Vier hochinteressante Spätwerke Claudio Santoros

Naxos 8.574406; EAN: 7 47313 44067 2

Auch die zweite Folge der geplanten Naxos-Gesamtaufnahme sämtlicher 14 Symphonien des Brasilianers Claudio Santoro (1919–1989) erweist sich als hörenswerte Fundgrube. Neben den Symphonien Nr. 11 & 12 spielt das Goiás Philharmonic Orchestra unter seinem britischen Chef Neil Thomson noch das Concerto Grosso für Streichquartett & Orchester sowie Três Fragmentos sobre BACH.

Das Orquestra Filarmônica de Goiás hatte bereits mit der ersten Folge sämtlicher Symphonien Claudio Santoros absolut begeistert – siehe unsere Rezension hier, wo man ebenfalls grundlegende Infos zum Komponisten nachlesen kann. Nun legt der brasilianische Klangkörper unter seinem britischen Chef Neil Thomson noch eins drauf: Dergestalt, dass sowohl in der Symphonie Nr. 12 ‚Sinfonia concertante‘ als auch dem Concerto Grosso insgesamt 11 Mitglieder des Orchesters zudem anspruchsvolle Soloparts meistern.

Die vier hier vorgestellten Orchesterwerke stammen alle aus Santoros letzter Schaffensphase nach seiner Rückkehr 1978 aus Deutschland, wo er ein knappes Jahrzehnt an der Musikhochschule Heidelberg-Mannheim eine Dirigierprofessur bekleidet hatte. Nach einer Zeit ausgiebigen Experimentierens mit Avantgarde-Elementen wie Elektronik, Aleatorik, teilweise graphischer Notation usw. zeigt sich nun eine gewisse Konsolidierung seines Stils, wobei er die vorherigen Erfahrungen jedoch keineswegs über den Haufen wirft, sondern auf sehr persönliche Weise in traditionellere Formen integriert. So hören wir im Concerto Grosso (1980) für Streichquartett und Streichorchester neben strikt motivischer Arbeit auch Clusterbildungen sowie aleatorische Momente. Ein intensives Werk für die ja nach wie vor seltene Besetzung; der Verzicht auf Bläserfarben bewirkt zusätzliche Dichte.

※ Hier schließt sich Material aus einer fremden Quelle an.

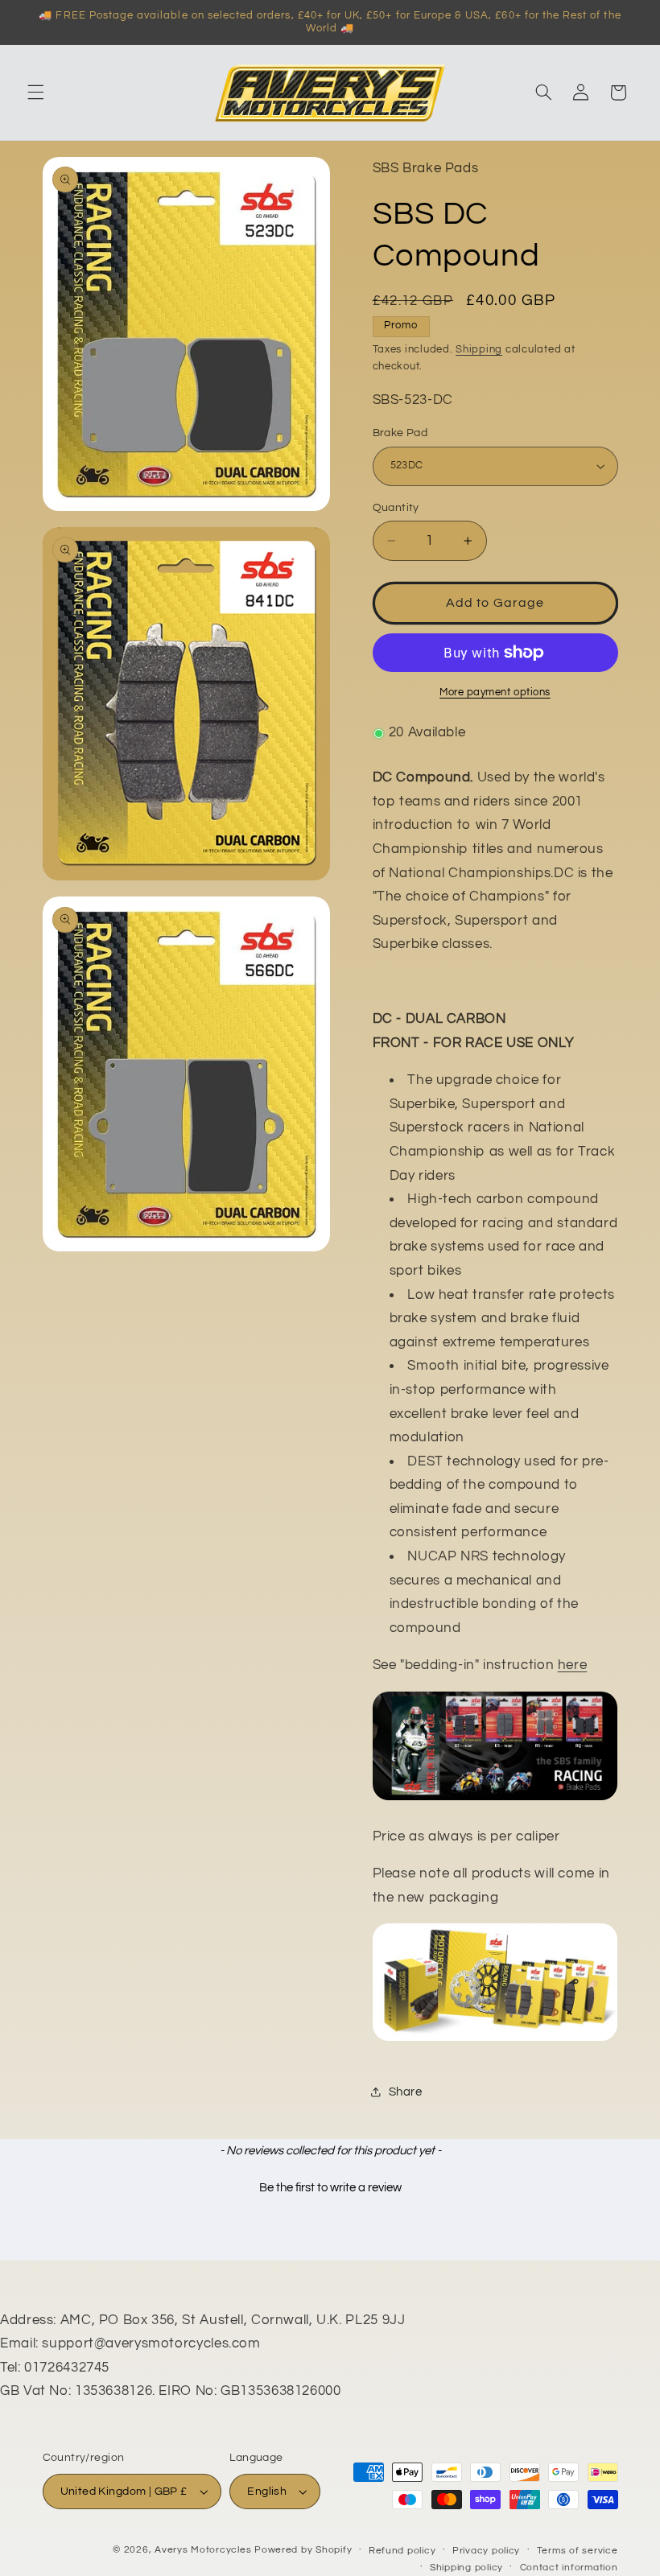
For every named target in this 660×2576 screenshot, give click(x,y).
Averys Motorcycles (203, 2549)
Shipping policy (466, 2567)
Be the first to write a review (330, 2188)
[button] (35, 92)
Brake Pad (400, 433)
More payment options (495, 692)
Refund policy (402, 2550)
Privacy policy (486, 2550)
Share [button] (406, 2092)
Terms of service (577, 2550)
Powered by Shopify (303, 2549)
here (573, 1665)
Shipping (479, 349)
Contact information (569, 2567)
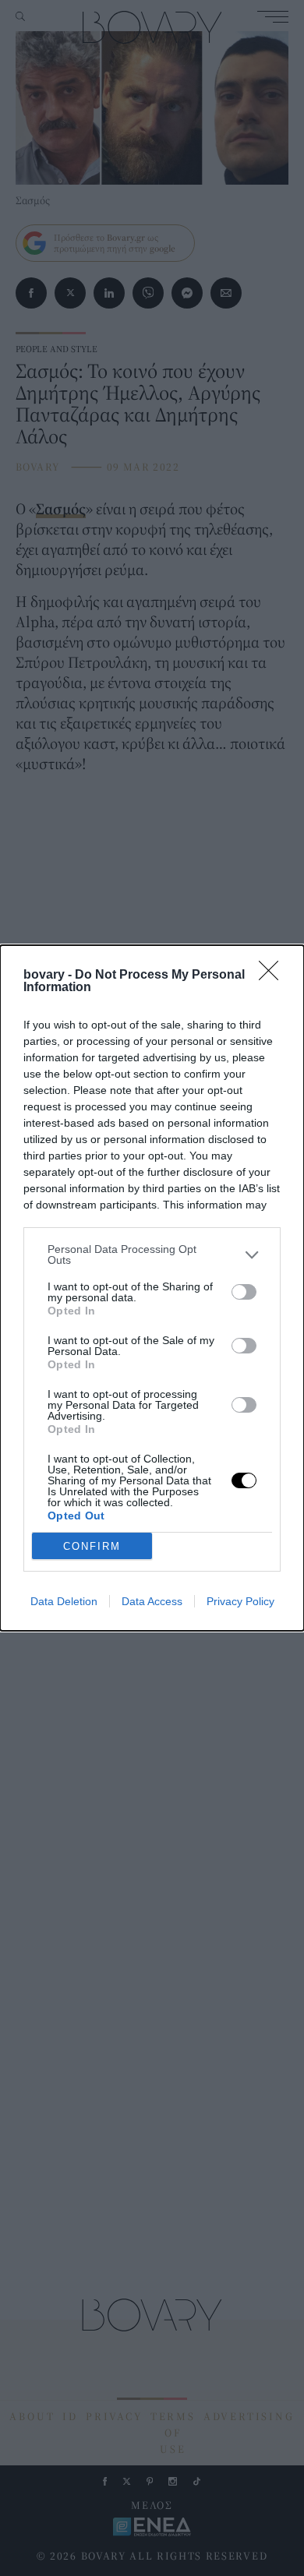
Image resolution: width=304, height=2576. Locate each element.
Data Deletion (63, 1601)
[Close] (273, 975)
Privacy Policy (240, 1601)
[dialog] (152, 1288)
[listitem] (152, 1254)
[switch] (244, 1292)
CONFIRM (92, 1546)
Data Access (152, 1601)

Die nur knapp 17-minütige 11. Symphonie (1984) charakterisiert der Verfasser des informativen Booklettexts, Gustavo de Sá, als überwiegend tragisch. Gerade die herausgestellten Soli (Oboe bzw. Violine) im Kopfsatz evozieren von Beginn eine desolate Atmosphäre. Das höchst virtuose Scherzo – es gibt keinen eigenen, langsamen Satz – dient lediglich zur Vorbereitung des sich aus bisherigem Material gewaltig zusammenballenden Konflikts des Finales, der sich schließlich geradezu kataklysmisch entlädt – emotional überwältigend. Anscheinend darf man den Hinweis am Schluss der Partitur („Brahms Haus, 12-6-84, Baden-Baden“) als deutlichen Fingerzeig auf gewisse Allusionen zu Brahms 1. Symphonie durchaus ernst nehmen.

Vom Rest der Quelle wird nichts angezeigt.